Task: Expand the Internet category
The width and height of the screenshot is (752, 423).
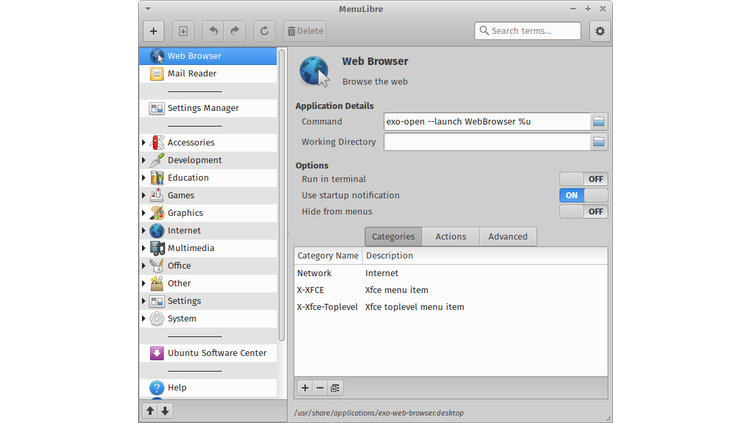Action: tap(144, 231)
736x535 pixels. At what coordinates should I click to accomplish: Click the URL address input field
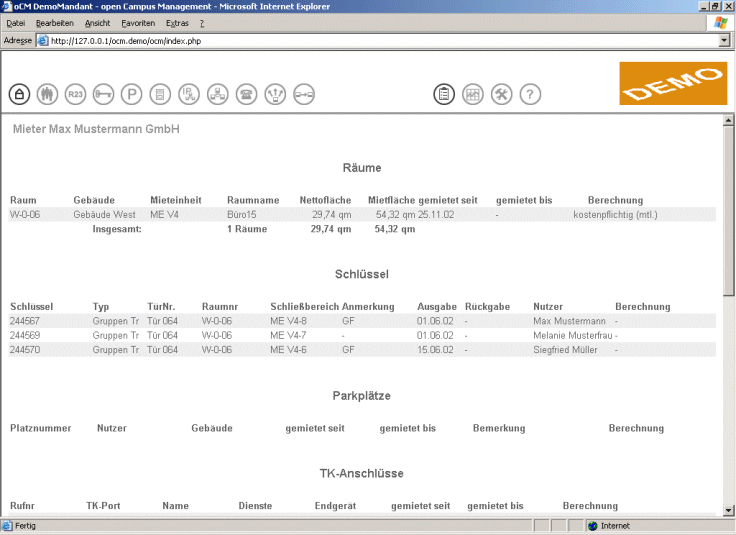[380, 40]
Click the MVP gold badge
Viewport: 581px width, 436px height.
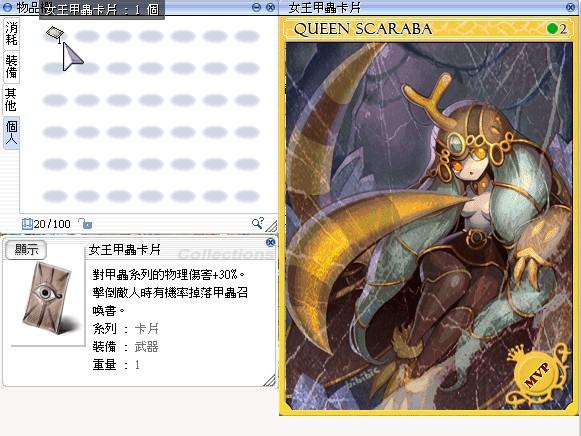(x=537, y=375)

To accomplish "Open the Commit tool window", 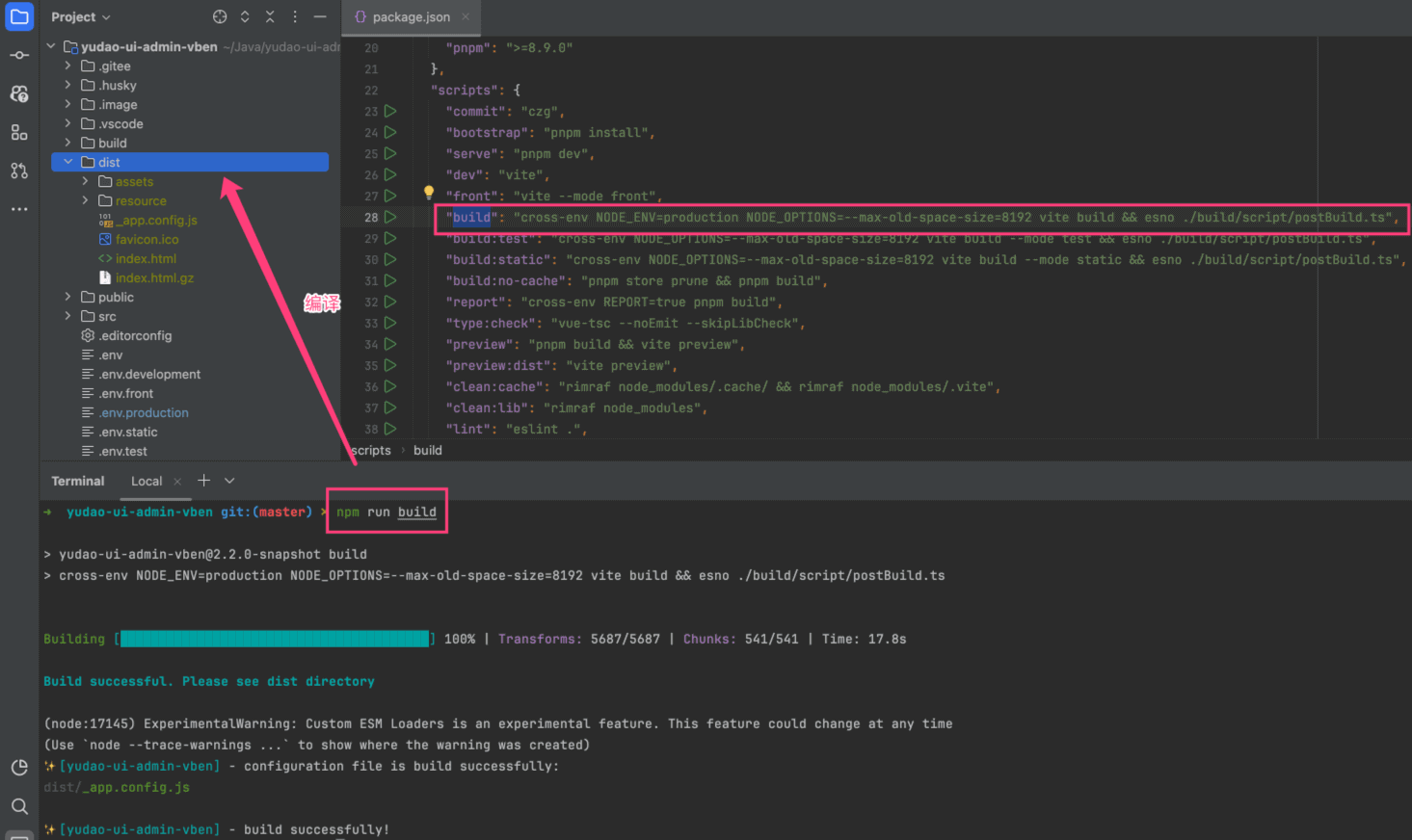I will [19, 55].
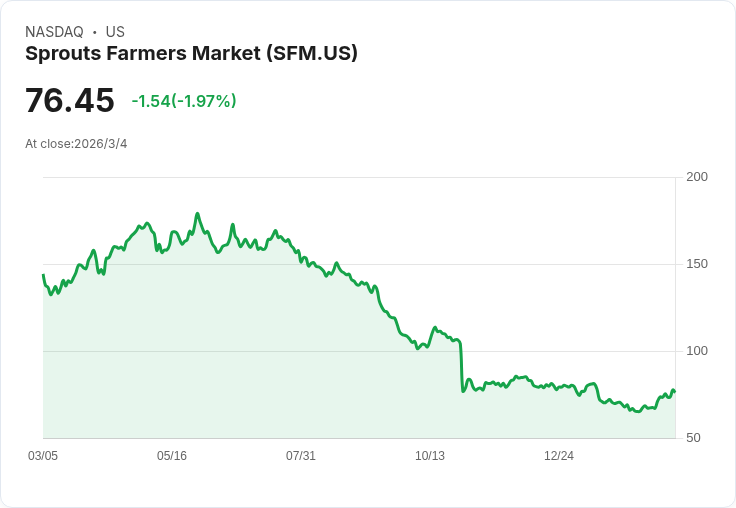Click the 07/31 date label
Screen dimensions: 736x508
[x=301, y=456]
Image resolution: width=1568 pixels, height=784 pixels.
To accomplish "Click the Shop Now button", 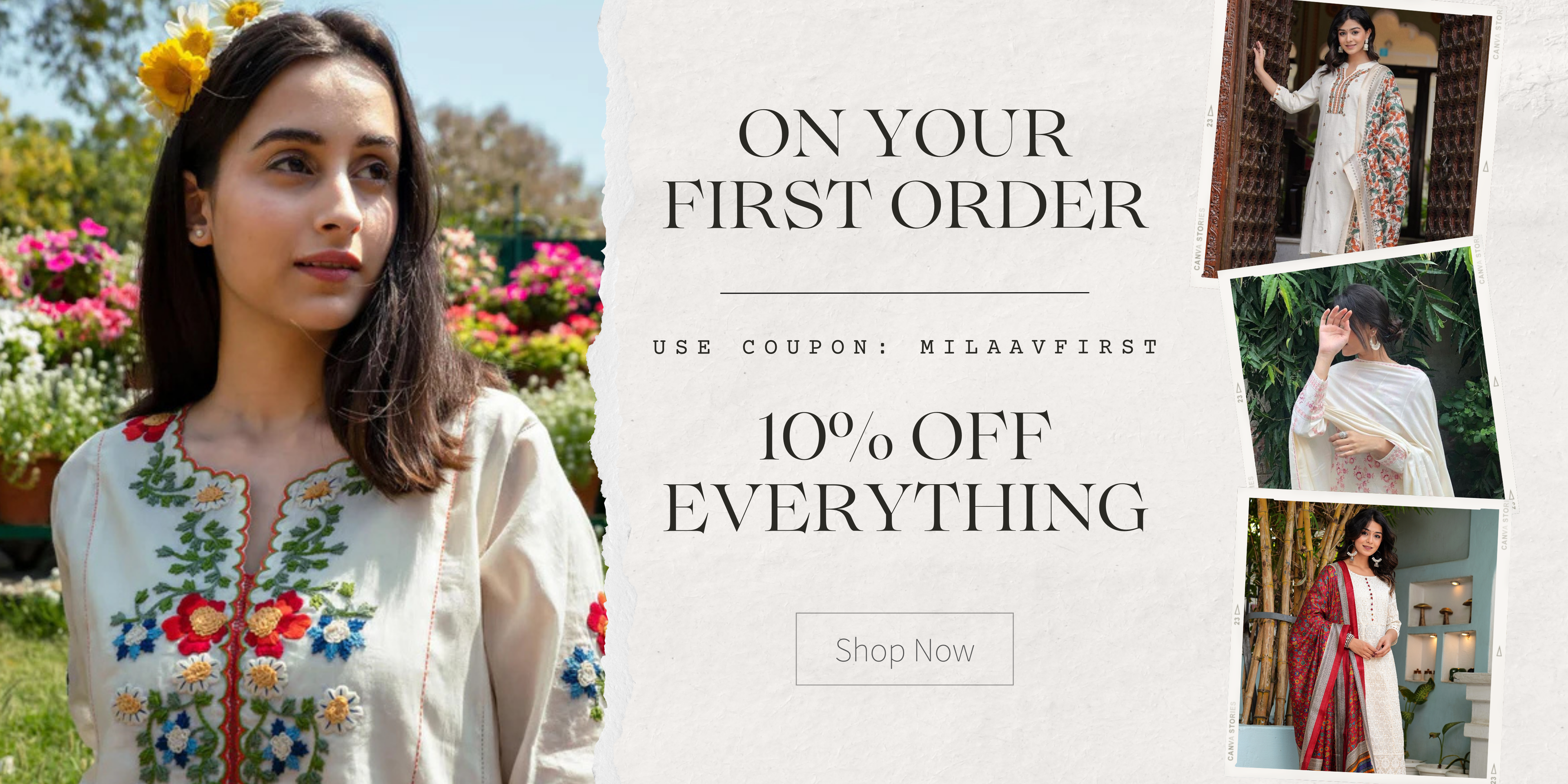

Written instruction :: Swap "Shop Now" for "Buy Now" in the lines running from the line with "Image resolution: width=1568" through the end of the records, and give those lines again with nothing else changed. Leave the pictures out of your answer.

Final result ::
Image resolution: width=1568 pixels, height=784 pixels.
To accomplish "Click the Buy Now button", 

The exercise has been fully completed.